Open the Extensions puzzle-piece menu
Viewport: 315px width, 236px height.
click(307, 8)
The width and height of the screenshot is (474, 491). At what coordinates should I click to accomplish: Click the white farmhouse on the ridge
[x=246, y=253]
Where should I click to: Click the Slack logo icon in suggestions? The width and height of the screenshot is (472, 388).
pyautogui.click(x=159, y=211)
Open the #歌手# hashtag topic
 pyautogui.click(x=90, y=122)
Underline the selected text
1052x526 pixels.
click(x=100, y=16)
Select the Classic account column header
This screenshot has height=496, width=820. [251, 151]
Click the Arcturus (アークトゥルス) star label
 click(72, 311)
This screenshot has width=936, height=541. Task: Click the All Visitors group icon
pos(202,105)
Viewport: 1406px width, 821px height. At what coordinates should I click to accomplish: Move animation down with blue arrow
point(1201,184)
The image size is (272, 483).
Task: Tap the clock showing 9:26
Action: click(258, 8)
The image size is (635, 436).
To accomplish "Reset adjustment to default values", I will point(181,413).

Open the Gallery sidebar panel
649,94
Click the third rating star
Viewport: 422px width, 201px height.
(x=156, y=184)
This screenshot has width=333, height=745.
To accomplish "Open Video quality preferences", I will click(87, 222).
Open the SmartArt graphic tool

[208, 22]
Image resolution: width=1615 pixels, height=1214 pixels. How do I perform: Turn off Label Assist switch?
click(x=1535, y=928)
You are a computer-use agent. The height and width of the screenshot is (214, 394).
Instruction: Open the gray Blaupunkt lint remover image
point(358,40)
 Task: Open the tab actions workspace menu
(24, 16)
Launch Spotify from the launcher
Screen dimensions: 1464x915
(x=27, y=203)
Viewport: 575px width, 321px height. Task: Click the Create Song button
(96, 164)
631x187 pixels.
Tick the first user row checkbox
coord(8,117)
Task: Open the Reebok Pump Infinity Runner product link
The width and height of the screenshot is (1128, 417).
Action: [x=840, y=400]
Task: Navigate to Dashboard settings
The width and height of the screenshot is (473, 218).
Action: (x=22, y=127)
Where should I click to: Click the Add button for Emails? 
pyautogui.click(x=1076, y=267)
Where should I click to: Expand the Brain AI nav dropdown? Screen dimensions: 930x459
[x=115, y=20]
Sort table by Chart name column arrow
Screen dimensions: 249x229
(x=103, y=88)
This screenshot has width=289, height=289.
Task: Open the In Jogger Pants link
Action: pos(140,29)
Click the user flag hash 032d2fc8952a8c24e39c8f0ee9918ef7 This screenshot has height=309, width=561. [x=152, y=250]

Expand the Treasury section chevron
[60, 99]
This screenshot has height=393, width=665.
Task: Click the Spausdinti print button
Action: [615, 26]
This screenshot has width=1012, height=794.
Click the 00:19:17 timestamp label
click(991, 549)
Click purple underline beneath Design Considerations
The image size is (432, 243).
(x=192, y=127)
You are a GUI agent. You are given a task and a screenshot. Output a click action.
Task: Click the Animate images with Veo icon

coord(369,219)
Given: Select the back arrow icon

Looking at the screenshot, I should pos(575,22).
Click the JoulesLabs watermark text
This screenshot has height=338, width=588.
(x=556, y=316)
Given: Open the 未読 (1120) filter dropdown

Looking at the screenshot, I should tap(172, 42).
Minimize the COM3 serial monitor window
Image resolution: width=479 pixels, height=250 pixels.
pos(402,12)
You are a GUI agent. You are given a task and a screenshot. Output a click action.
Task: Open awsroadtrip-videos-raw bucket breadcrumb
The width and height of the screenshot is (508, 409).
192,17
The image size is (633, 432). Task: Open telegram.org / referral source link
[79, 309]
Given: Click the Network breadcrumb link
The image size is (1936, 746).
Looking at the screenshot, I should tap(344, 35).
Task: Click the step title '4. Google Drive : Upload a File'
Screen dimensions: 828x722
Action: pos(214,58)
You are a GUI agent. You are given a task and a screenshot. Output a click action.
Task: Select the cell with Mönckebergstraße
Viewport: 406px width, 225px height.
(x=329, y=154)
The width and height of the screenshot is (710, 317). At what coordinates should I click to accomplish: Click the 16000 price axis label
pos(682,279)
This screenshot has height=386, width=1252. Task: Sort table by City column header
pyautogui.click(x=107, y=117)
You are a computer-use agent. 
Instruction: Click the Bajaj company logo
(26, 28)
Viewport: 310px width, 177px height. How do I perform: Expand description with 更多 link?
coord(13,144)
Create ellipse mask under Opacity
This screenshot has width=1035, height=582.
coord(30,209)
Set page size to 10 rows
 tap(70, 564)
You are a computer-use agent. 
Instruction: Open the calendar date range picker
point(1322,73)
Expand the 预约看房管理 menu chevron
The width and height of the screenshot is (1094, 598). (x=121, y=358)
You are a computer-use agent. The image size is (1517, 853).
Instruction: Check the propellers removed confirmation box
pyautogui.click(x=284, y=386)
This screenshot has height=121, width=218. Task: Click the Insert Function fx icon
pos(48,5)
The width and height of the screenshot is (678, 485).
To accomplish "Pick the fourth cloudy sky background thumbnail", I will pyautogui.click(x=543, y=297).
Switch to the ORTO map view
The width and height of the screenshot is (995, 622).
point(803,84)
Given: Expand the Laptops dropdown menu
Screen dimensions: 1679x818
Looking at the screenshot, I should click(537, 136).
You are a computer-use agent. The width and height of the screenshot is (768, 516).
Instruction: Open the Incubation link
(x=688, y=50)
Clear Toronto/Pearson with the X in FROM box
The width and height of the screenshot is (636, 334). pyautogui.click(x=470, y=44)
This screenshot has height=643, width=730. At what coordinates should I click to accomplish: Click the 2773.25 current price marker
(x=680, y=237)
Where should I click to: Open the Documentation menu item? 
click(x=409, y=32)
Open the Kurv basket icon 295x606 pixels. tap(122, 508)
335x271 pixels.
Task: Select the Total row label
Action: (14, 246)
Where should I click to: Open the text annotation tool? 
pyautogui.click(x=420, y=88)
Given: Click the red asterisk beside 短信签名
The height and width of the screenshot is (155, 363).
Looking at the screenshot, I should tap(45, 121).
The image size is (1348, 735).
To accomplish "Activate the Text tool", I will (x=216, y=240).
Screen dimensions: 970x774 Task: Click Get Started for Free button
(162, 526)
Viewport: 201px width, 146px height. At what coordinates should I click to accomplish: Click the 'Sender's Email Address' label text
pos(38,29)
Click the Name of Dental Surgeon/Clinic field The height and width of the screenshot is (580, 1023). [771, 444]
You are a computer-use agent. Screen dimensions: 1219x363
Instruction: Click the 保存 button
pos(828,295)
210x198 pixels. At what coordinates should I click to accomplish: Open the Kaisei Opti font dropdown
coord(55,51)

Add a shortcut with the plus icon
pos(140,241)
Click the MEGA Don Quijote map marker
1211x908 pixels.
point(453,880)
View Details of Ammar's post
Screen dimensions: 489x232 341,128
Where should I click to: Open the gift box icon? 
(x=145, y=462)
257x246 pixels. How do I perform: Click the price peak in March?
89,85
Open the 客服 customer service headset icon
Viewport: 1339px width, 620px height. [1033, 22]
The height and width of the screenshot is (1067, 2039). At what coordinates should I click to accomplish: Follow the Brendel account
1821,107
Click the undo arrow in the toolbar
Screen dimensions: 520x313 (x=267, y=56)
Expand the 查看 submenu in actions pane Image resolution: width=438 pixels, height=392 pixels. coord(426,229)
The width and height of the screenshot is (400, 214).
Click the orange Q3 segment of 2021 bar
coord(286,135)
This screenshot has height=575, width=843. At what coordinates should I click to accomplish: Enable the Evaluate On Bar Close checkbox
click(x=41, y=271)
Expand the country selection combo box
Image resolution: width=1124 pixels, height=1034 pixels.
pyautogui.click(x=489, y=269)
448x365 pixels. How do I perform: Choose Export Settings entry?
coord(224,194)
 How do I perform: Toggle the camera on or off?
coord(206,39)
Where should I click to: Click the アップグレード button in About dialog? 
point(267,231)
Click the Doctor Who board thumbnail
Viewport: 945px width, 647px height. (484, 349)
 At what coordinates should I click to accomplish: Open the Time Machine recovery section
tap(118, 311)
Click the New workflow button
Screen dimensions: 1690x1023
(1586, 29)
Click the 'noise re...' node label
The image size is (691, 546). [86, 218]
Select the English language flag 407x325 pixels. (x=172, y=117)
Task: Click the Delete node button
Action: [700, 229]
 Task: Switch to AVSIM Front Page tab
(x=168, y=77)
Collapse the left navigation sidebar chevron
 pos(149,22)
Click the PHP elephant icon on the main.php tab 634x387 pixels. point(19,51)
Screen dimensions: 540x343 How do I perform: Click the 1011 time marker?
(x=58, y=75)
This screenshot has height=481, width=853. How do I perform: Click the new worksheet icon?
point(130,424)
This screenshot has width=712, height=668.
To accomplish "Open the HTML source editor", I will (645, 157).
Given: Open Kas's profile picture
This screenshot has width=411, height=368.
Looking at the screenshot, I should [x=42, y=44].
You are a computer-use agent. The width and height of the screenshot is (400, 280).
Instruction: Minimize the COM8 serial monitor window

WHAT THE TASK REQUIRES
Find each line in the records above that contains the string "breadcrumb" and copy those lines out. Case counts when matching.

COMPLETED EXERCISE
Task: Open awsroadtrip-videos-raw bucket breadcrumb
Given: Click the Network breadcrumb link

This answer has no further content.